Throes Of Dawn: The Great Fleet of Echoes
From the very moment I read the title of The Great Fleet of Echoes, I was intrigued as to whether the songs contained in this album would meet up to the vivid imagery conjured up by those words. I'm glad to say I wasn't disappointed.
Forming in 1994 Throes Of Dawn were initially a heavy uncompromising bunch of death and black metallers who were as likely to cleave your head off as look at you, in fact any of their first three albums released between 1997 and 2000 are recommended for those of you who yearn for the dark deep aggression of death metal with gothic undertones. With 2005's Quicksilver Clouds and after more than one or two reshuffles of membership, ToD returned with a sound that was far less death and far more gothic. For the most part, gone was the craving to cause bodily harm through their music and in its place grew a soothing, deep melancholy that still utilised some smart guitar work alongside a far more prevalent use of synths and piano to create a desolation of a completely different breed.

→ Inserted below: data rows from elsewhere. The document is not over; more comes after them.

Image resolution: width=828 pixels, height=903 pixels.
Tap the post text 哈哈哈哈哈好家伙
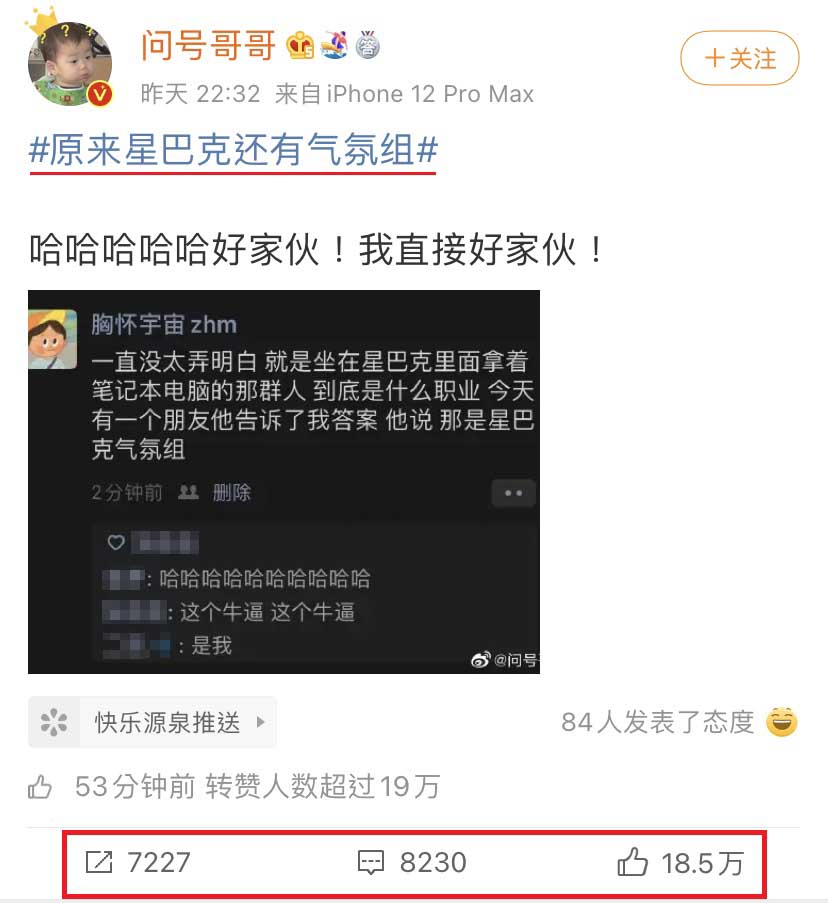[x=174, y=251]
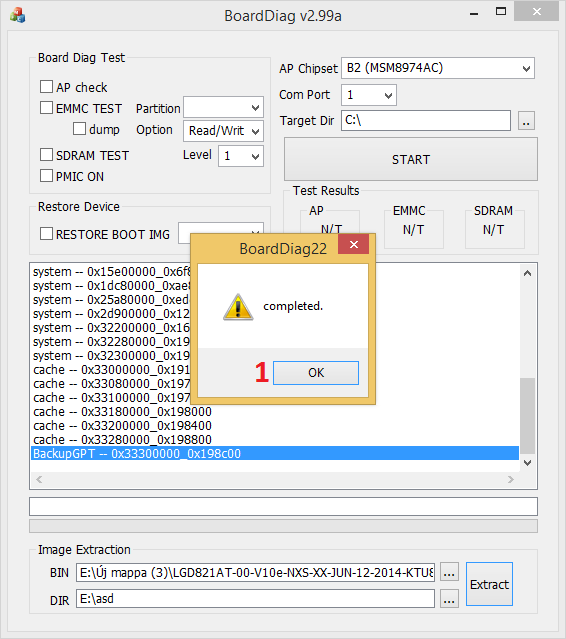The image size is (566, 639).
Task: Confirm the completed dialog with OK
Action: [x=316, y=372]
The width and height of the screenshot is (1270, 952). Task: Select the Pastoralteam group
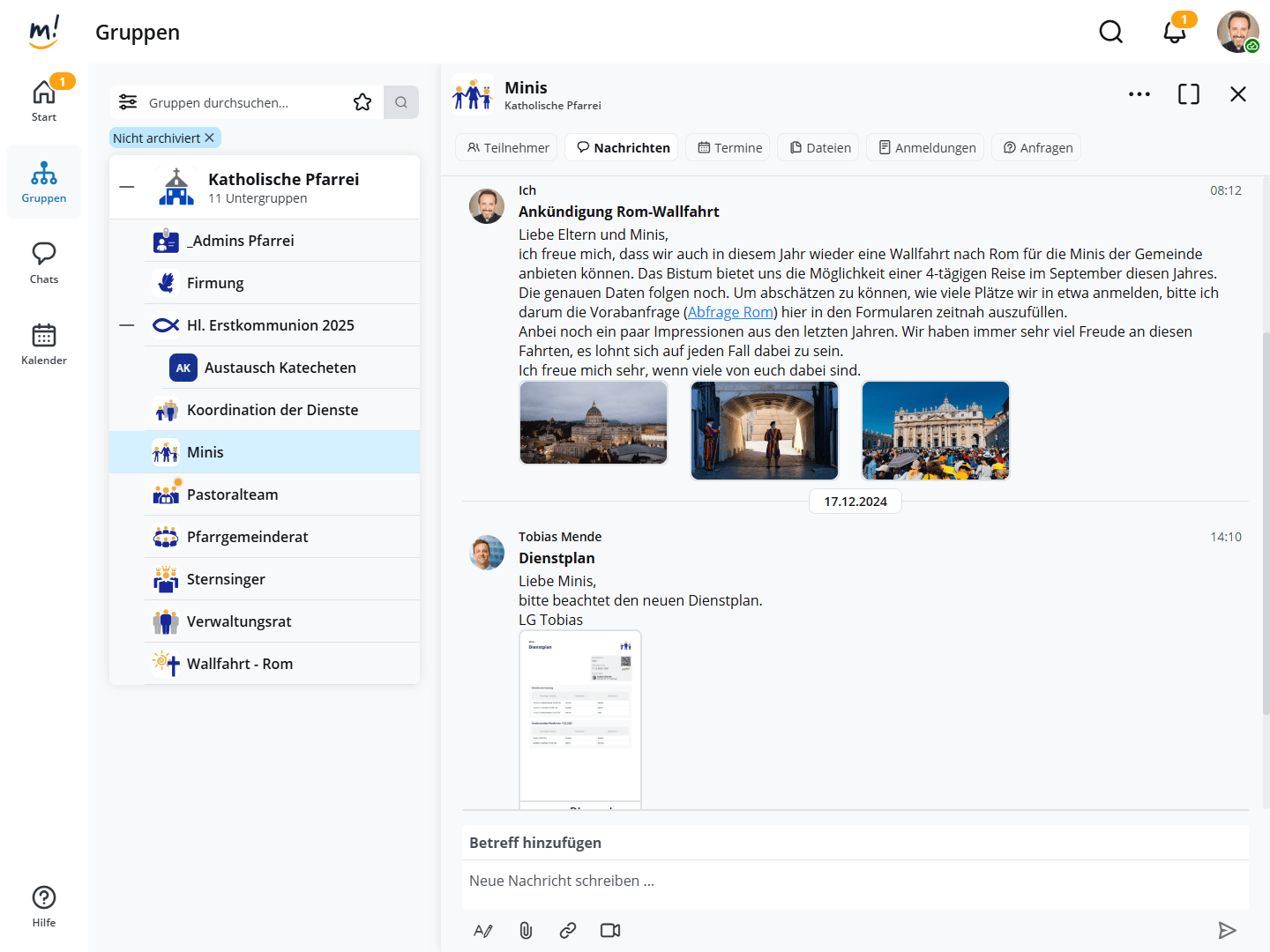tap(232, 495)
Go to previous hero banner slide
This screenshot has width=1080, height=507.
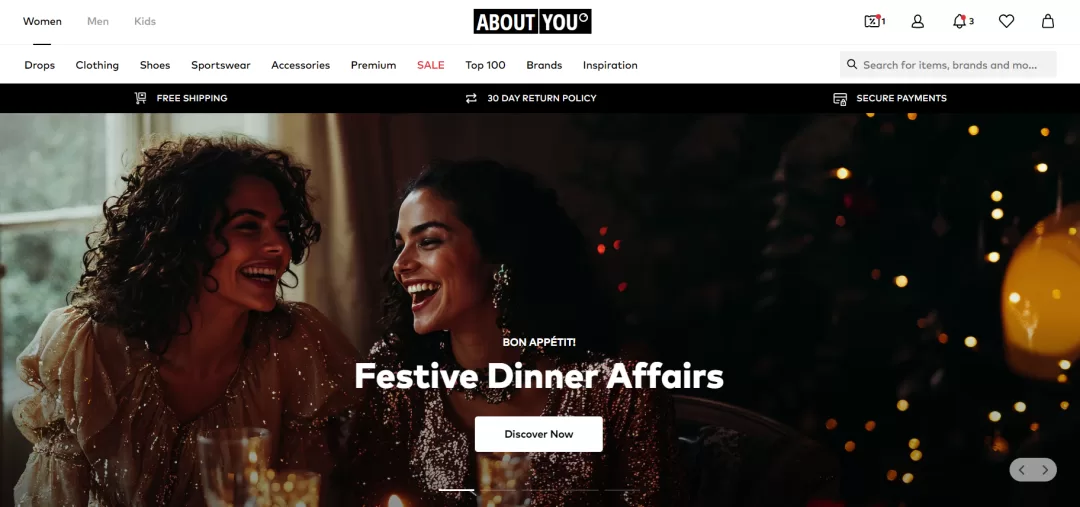[1022, 470]
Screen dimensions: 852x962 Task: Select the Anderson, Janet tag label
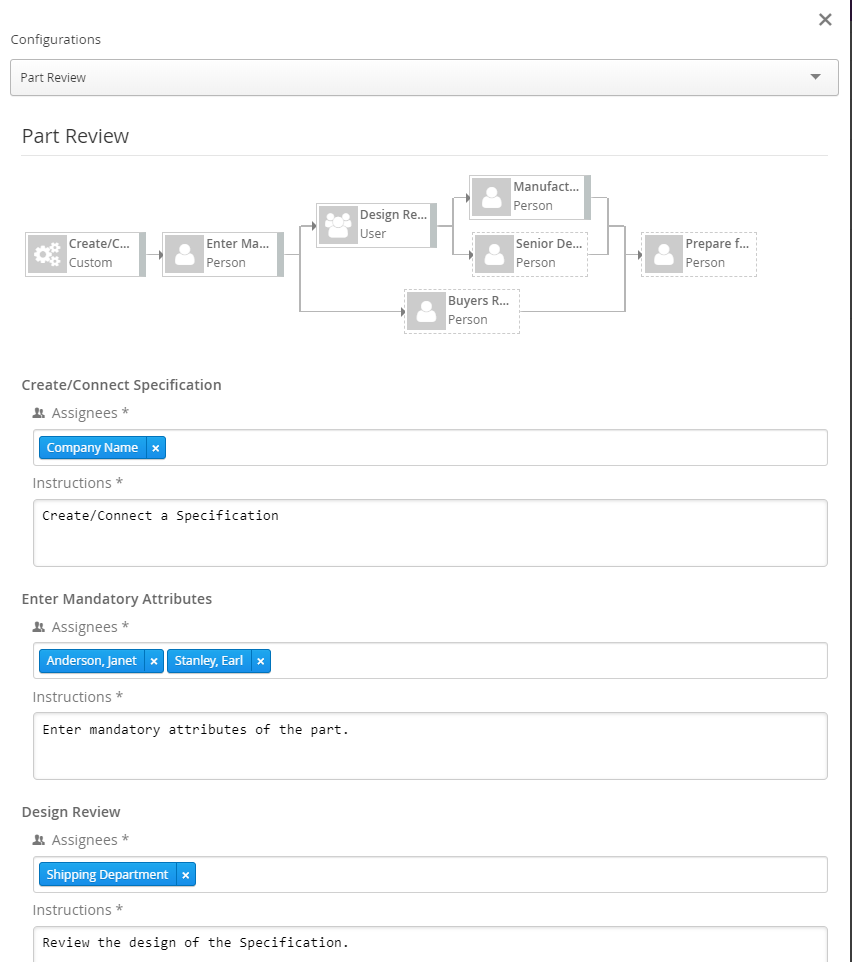tap(92, 661)
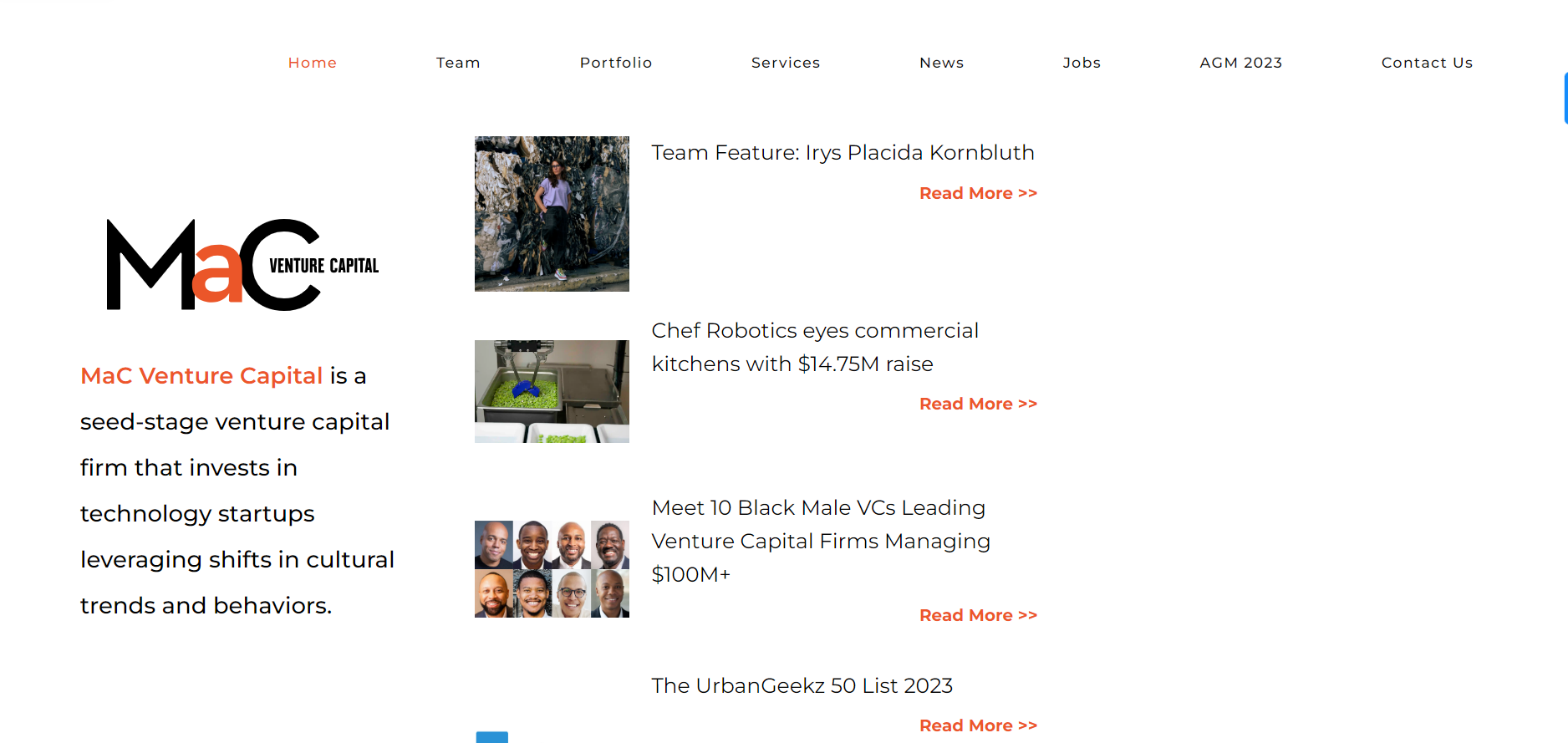Click Read More under Team Feature article
This screenshot has height=743, width=1568.
pos(978,194)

Now a further five years down the line that transformation is complete, vocalist Henri Koivula still utilises some distorted vocals, however the main themes on this album stem from his rich vocal melodies that blend seamlessly with densely atmospheric synths and bold guitar strokes. The album actually begins with two minutes that strongly remind of Pink Floyd or Marillion as the gently soaring keyboards counterpoint a singing yet restrained guitar motif and by the time the vocal joins this strangely uplifting melancholy you are completely immersed in the beauty of the whole thing. As with much of what follows "Entropy" then ebbs and flows its way from these thick slabs of unhappy joy through stinging guitar breaks and back again. "Ignition of the Grey Sky" comes over like the melodic aspects of Fear Factory intertwining with Paradise Lost after they've invited Frost*/It Bites man John Mitchell to play the guitar solo and "Velvet Sky" repeats the trick, only with the keyboards given more room to flourish.
"Soft Whispers of the Chemical Sun" then moves us into an altogether more ambient mood and for those of you who watched Steven King's "Kingdom Hospital" on TV, the overall feel is like a slicker version of "Worry About You" by Ivy, which was the show's theme music and in fact the best reason for tuning in. The mixture of drum loops, dark synth and a soothing vocal is mesmeric and creates a song that keeps gently whispering for you to play it again and again. "Chloroform", "We Have Ways To Hurt You" and especially "Slow Motion" continue this beguilingly accessible, yet deliciously dark seduction before "Lethe" brings the intensity down with the sparsest arrangement that allows the acoustic guitar and piano to seep into your mind and Koivula to ooze into your consciousness with his wonderful vocal delivery. Things toughen up a little for the title track with Juha Ylikoski's guitars and bassist Harri Huhtala brought forward in the mix and the most growled vocal on the album. This creates a wonderful contrast with the soaring melody of closing track "Blue Dead Skies" with its hugely effective drum loops that compliment the live drumming of Jani Martikkala, once more it is the synth that comes to the fore to complete the journey that it began at the album's birth and with another excellently imparted vocal it is a fitting close to the disc.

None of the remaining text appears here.